● Things to do
1. In the access and security policy, copy the passage from "Access to information" to "appropriate disciplinary actions.", substituting "benefit" for "privilege".
2. According to the access and security policy, what are Data Custodians responsible for?

9.8 Policy on Information Resource Access and Security

I. Purpose

It is the policy of Illinois State University that information used to support the University's operations be accurate and available for use when appropriate; that the information be used in a manner which protects the integrity of the data and the privacy of those associated with it; and that confidential, sensitive, proprietary information be protected from corruption, loss, unauthorized access and disclosure.

Furthermore, it is the University's policy to promote an open computing environment that allows access for all individuals to computing resources. In order to protect its information assets, the University relies heavily on its computerized information systems and recognizes that all computerized resources, including software programs, data, hardware, and networks, must be protected from misuse and operated and maintained in a secure environment.

Access to information resources and the information technology environment is a privilege and must be treated as such by all users of University computing and network resources. Access to University information and the sharing and security of that information requires that each user accept responsibility to protect the rights of the University and the University community. Any user of University computerized resources who, without authorization, distributes, accesses, uses, destroys, alters, dismantles, disfigures or disables University information resources is a threat to the secure environment of the University community. These actions will be regarded as unethical and unacceptable conduct, and will be subject to the appropriate disciplinary actions.

II. Scope

The Information Resource Access and Security Policy applies to all University information resources and the access to those resources.

III. Policy

Definitions

Individual - An employee, emeritus or retired staff, student, agent, consultant, or any other person whose services are procured by a contract, appointment or through a temporary personnel agency.

Information Resources - Computer facilities, electronic media, communications networks, software programs of all types, administrative and academic systems, hardware of all types and data. These information resources include, but are not limited to, on-line and batch administrative and academic systems and applications, application software, operating system software, operating support software, security software, data files and databases, mainframe, mini, micro or personal computers, printers, data storage devices and media, video monitors, communications controllers, monitoring equipment, modems, transmission media of all types, gateways, networks (local area, backbone, wide area, etc.) and networks used to communicate to other state, national, and international computerized resources.

Data - Any and all information, regardless of form, that is contained in or processed by the University's information resources.

Data Custodians and LAN Coordinators - Individuals delegated by University management to provide the means for controlling the information resources within their units. Data Custodians are responsible for authorizing access and LAN Coordinators are responsible for administering access.

Computer virus - A computer program that destroys or alters data.

RACF - Resource Access Control Facility.

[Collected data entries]
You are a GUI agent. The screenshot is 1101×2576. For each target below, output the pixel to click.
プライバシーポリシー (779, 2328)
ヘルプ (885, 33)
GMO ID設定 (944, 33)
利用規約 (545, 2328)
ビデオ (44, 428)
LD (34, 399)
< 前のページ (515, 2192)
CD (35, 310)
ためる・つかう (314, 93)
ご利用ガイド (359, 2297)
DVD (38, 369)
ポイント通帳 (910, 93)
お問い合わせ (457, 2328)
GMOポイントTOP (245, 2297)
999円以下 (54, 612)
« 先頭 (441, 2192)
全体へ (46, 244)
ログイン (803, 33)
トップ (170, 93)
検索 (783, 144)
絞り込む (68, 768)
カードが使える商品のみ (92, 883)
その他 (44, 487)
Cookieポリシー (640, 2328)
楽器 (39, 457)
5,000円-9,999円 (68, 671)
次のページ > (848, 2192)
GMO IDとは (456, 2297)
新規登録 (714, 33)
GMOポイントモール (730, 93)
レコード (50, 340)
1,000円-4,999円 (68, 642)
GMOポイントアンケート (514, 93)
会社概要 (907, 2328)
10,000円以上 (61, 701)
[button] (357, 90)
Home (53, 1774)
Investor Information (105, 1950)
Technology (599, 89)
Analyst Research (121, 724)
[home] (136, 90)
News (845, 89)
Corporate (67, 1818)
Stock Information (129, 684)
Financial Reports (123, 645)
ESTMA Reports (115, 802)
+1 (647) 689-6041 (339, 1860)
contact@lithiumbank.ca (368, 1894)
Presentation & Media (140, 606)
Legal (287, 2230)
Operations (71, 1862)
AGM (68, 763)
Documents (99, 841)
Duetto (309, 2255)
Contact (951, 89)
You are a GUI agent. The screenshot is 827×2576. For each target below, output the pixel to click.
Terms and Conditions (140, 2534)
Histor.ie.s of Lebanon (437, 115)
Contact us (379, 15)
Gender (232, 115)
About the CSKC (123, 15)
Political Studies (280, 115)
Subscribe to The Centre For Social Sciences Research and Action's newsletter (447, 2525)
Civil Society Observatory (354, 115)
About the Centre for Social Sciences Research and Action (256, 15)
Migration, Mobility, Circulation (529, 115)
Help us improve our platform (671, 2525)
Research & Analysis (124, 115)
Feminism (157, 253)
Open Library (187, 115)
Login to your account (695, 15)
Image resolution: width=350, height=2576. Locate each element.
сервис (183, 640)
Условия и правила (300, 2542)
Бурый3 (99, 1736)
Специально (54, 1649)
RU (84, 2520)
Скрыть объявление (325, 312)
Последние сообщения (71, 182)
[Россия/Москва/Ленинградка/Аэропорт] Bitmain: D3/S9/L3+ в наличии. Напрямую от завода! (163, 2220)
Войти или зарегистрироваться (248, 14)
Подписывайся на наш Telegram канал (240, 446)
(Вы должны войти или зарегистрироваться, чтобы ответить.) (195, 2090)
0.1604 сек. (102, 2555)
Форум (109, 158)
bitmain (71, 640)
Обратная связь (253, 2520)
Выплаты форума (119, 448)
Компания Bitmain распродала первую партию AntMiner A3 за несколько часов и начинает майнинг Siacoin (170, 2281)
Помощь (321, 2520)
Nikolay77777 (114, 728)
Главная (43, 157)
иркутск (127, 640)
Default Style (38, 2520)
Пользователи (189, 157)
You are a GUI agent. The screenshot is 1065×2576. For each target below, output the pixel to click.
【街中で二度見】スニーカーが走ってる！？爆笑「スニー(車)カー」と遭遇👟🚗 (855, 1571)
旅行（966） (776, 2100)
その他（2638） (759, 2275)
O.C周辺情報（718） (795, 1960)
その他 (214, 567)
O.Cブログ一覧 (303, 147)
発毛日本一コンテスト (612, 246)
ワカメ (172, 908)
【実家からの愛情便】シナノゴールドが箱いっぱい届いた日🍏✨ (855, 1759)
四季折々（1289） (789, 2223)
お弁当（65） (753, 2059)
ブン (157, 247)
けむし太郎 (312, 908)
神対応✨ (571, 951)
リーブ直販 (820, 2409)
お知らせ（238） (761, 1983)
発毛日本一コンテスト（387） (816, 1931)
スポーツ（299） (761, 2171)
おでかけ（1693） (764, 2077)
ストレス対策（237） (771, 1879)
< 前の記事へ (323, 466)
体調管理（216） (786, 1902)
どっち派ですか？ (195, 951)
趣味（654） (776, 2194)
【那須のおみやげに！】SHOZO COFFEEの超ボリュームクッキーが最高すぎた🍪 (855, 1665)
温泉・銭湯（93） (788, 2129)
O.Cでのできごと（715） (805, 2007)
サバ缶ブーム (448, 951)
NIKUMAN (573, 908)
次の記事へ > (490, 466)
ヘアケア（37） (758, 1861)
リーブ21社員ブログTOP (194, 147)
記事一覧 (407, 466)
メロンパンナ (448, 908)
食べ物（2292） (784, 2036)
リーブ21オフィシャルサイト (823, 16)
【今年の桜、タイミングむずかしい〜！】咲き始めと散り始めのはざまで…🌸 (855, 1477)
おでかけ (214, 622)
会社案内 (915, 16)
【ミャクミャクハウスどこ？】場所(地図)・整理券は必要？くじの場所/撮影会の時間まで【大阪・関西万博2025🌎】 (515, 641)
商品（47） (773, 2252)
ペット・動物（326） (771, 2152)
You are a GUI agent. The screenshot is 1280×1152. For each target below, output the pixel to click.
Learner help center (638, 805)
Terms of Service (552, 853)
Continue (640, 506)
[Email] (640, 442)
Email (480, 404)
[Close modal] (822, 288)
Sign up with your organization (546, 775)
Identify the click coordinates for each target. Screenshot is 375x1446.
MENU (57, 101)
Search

● Solution list
1.
Access to information resources and the information technology environment is a benefit and must be treated as such by all users of University computing and network resources. Access to University information and the sharing and security of that information requires that each user accept responsibility to protect the rights of the University and the University community. Any user of University computerized resources who, without authorization, distributes, accesses, uses, destroys, alters, dismantles, disfigures or disables University information resources is a threat to the secure environment of the University community. These actions will be regarded as unethical and unacceptable conduct, and will be subject to the appropriate disciplinary actions.

2. Authorizing access.